(Stored data)
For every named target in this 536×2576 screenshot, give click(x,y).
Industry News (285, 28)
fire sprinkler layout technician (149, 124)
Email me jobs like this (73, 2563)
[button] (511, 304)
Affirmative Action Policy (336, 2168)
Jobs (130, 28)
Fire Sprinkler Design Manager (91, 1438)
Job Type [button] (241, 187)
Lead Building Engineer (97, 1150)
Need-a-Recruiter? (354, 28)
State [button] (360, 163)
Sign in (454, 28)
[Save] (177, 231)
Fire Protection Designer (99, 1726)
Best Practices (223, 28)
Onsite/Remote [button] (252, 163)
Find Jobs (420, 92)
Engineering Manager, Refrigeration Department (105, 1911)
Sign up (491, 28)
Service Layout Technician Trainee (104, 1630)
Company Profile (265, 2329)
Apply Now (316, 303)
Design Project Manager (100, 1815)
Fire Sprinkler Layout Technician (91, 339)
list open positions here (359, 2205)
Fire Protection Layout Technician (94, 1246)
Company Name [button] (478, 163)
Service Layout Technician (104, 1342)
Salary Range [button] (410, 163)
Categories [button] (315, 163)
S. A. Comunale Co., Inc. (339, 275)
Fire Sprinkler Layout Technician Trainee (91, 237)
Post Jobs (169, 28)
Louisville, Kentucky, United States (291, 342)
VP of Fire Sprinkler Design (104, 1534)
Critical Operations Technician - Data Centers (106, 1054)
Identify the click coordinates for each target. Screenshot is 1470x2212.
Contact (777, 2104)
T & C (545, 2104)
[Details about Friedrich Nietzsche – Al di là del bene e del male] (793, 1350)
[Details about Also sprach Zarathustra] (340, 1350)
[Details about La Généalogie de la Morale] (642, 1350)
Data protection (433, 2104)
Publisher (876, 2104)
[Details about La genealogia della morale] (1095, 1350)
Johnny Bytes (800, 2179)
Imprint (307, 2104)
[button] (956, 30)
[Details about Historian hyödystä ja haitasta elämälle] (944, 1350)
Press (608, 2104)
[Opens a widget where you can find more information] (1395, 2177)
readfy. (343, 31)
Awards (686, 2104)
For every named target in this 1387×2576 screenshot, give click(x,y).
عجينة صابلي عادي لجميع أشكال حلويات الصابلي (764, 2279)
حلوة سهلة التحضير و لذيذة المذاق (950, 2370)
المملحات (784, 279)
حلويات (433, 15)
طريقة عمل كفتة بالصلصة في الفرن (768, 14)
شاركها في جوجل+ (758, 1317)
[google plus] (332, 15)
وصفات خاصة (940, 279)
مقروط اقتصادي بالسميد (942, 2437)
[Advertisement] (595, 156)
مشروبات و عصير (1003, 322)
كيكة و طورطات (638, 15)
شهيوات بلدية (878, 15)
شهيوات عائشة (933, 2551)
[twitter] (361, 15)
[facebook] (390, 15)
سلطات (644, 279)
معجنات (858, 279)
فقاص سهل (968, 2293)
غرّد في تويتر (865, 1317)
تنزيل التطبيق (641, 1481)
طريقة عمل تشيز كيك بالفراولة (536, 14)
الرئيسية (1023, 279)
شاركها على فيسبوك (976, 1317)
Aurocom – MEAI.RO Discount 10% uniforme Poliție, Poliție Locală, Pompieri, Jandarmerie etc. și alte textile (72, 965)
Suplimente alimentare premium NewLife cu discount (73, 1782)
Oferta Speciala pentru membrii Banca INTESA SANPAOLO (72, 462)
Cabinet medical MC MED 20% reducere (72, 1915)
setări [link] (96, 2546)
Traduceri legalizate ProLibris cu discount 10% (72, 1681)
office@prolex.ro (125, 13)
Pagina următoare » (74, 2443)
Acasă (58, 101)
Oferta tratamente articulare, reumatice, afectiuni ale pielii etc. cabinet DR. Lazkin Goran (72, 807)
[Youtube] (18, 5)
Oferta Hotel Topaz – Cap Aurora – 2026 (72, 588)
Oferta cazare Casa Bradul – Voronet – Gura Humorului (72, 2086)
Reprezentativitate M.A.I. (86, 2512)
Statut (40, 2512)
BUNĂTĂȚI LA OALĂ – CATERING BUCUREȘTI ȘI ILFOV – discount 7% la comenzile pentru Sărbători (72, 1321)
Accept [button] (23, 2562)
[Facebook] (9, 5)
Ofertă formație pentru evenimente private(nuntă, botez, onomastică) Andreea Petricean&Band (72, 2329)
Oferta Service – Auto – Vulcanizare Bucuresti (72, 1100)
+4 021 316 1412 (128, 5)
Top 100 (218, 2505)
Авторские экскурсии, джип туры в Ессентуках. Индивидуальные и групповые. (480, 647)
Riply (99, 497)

§ **Task statement**
Return the entries exactly through the "Sign in (454, 28)" line.

§ **Task solution**
For every named target in this 536×2576 screenshot, give click(x,y).
Industry News (285, 28)
fire sprinkler layout technician (149, 124)
Email me jobs like this (73, 2563)
[button] (511, 304)
Affirmative Action Policy (336, 2168)
Jobs (130, 28)
Fire Sprinkler Design Manager (91, 1438)
Job Type [button] (241, 187)
Lead Building Engineer (97, 1150)
Need-a-Recruiter? (354, 28)
State [button] (360, 163)
Sign in (454, 28)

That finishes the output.